Al-‘Azraq occupies what once was a large oasis, located on the north edge of Wadi Sirhan, a great hot black desert, (or Harra) crossed by a trade route enabling connection with Arabia and the ِArabian Gulf, and second only to the one at Palmyra. It would have been nearly impossible to reach Damascus quickly or without being detected unless one circumnavigated the Harra.
The need to control and protect Azraq has been paramount since the time of the Romans, if not earlier. A stepped dam may go back to the Nabataeans. Judging from Latin and Greek inscriptions from the 3rd and 4th centuries quoting Diocletian, the Romans built a fortress here. In the Umayyad period, the journey from the Jauf Oasis in Arabia to Great Syria had to go through Al-‘Azraq.
The Umayyads did not fortify it no do they seem to have re-used the old Roman fortifications. It is reasonable to suppose that Umayyads saw Wadi Sirhan, and of course the oases at Jauf and Al-‘Azraq, rather as the central corridor of the Islamic world and the conduit between Arabia, Iraq and Syria (al-Madinah, Kufah and Damascus). They used Al-‘Azraq for recreation, and relaxation, in addition to patrolling the traffic that went beyond Al-‘Azraq. All water points on routes leading out of Al-‘Azraq were monitored and patrolled by an Umayyad qasr.

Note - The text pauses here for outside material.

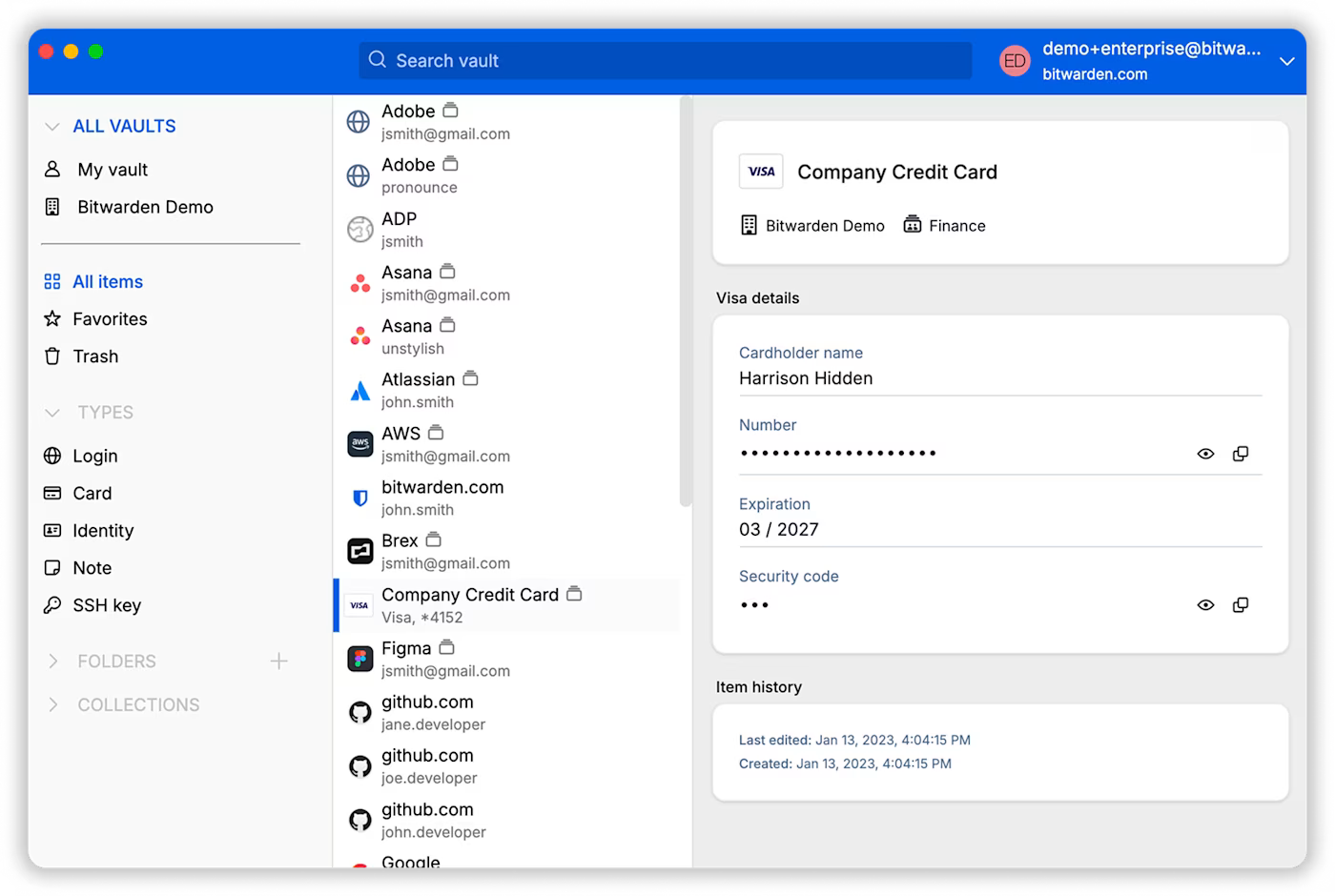
Task: Expand the Folders section
Action: tap(53, 662)
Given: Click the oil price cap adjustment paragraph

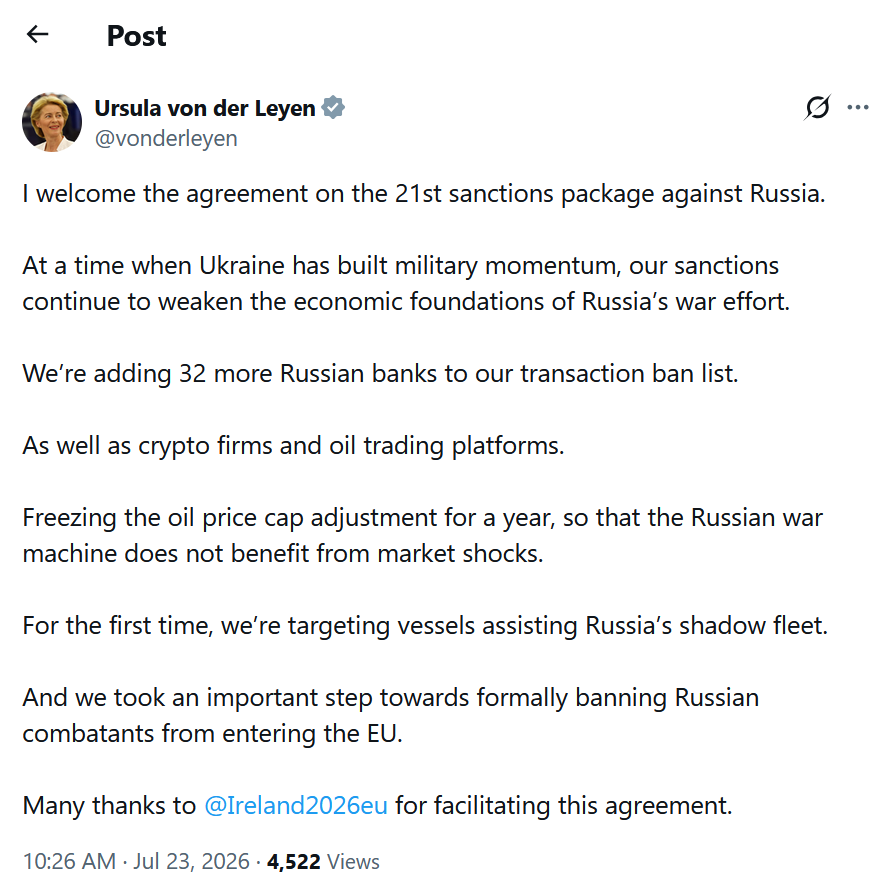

However, it is not known exactly what was built at Al-‘Azraq in the Umayyad period. There is a huge reservoir, as well as some strange, decorated pools and channels in an area called ‘Ain Soda. Based on basalt carvings from Al-‘Azraq and some of the paintings at ‘Amra, it seems that perhaps an Umayyad official, prince, or caliph had built a water park at Al-‘Azraq for water sports. There were also large, wealthy Umayyad farms with substantial houses nearby. The fortress eventually passed to the Ayyubids, the Islamic dynasty founded by Salah Ad-Din (Saladin), and it undertook a major renovation in 1237 as most of the design dates from this time, including the mosque in the middle of the courtyard. During the Great Arab Revolt against the Ottoman Empire, Colonel T.E. Lawrence made his headquarters at this fortress, coordinating attacks with the Bedouins against the Turks from his office in the room above the entrance.
Notable are the huge basalt doors in the west tower and at the main entrance. Constructed from a solid slab of basalt, they still swing around stone hinges set in hollows filled with oil—as they have been for nearly two millennia.